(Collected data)

--------------------------------

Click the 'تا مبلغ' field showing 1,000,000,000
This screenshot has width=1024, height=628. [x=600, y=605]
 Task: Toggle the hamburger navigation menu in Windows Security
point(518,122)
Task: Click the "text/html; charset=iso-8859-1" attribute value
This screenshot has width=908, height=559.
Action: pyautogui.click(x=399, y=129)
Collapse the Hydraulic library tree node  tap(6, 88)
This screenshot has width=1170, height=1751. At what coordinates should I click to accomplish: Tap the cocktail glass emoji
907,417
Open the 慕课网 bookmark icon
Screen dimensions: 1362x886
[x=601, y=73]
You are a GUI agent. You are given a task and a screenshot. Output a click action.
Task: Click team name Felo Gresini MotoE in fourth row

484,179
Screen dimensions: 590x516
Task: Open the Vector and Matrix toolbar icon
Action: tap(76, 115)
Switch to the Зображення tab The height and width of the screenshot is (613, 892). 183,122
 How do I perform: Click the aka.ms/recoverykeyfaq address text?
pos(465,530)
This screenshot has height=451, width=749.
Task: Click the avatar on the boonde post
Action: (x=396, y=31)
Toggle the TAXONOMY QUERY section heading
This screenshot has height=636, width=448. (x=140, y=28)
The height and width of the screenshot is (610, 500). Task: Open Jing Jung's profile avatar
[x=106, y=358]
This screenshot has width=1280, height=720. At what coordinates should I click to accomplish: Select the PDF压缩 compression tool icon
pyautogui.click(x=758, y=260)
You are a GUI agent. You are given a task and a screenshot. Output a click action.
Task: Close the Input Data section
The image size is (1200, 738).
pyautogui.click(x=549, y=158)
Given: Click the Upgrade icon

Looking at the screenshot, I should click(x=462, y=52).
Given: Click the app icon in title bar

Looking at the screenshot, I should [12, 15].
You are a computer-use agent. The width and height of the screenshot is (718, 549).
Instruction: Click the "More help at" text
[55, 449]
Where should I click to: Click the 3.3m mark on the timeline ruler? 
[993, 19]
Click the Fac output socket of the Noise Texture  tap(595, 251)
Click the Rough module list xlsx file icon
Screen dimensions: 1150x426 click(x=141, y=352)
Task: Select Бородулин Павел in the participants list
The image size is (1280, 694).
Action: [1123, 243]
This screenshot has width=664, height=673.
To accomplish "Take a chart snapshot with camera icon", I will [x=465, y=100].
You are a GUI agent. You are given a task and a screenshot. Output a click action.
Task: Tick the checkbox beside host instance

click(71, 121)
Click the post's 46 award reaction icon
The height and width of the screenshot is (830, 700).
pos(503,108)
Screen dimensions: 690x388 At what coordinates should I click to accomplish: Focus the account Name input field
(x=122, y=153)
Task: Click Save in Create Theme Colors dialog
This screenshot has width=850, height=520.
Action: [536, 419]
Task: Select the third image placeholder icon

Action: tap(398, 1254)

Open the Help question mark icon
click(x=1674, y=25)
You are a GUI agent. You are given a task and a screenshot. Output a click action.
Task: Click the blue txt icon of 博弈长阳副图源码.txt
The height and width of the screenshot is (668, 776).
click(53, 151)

--------------------------------

(Problem details) Which lines above run from the one containing "Click the Fac" down to the one containing "This screenshot has width=664, height=673."? Repeat exactly those, both ends included, and nothing else.

(Finished task)
Click the Fac output socket of the Noise Texture  tap(595, 251)
Click the Rough module list xlsx file icon
Screen dimensions: 1150x426 click(x=141, y=352)
Task: Select Бородулин Павел in the participants list
The image size is (1280, 694).
Action: [1123, 243]
This screenshot has width=664, height=673.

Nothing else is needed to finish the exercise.